What you should do | Put everything in the rows below, from the line containing "The height and" down to the line containing "tap(611, 16)", into a JSON list of strings, one string per line and blank lines skipped. Leave the pictures out of the answer.

The records |
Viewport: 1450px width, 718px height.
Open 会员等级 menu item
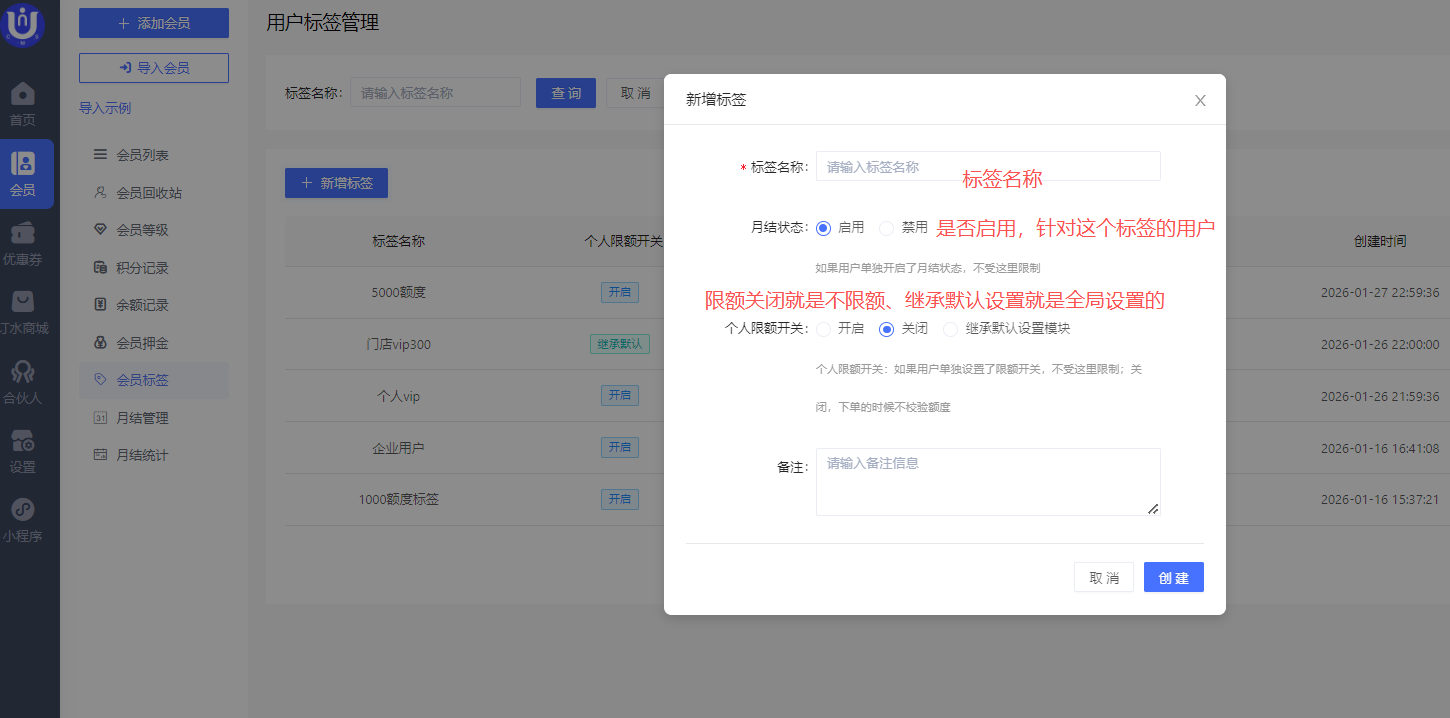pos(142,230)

---

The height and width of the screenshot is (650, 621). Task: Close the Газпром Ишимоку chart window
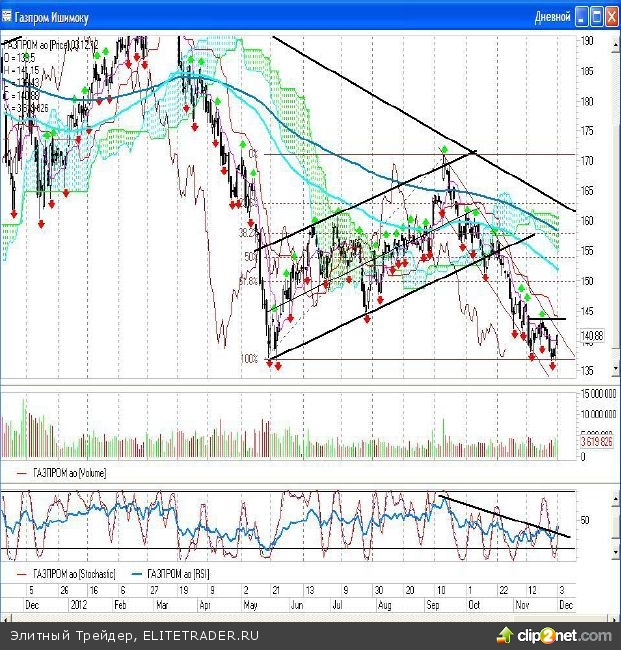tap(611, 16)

---

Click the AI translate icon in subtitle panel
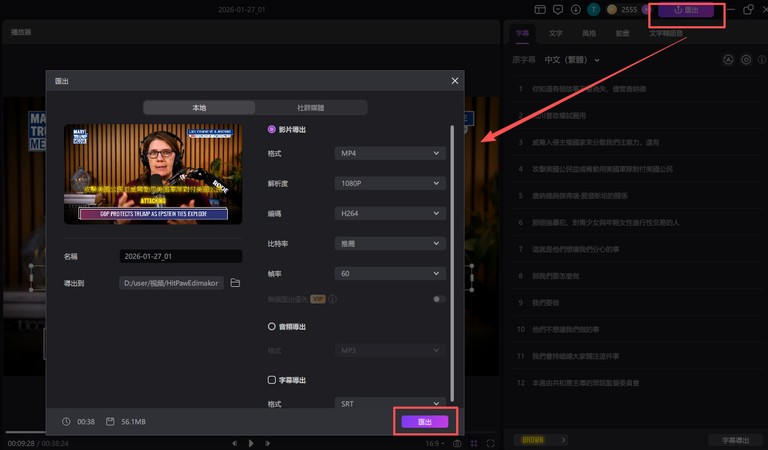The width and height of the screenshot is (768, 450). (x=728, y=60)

Answer for this exercise |
[
  "The height and width of the screenshot is (650, 621). Task: Close the Газпром Ишимоку chart window",
  "tap(611, 16)"
]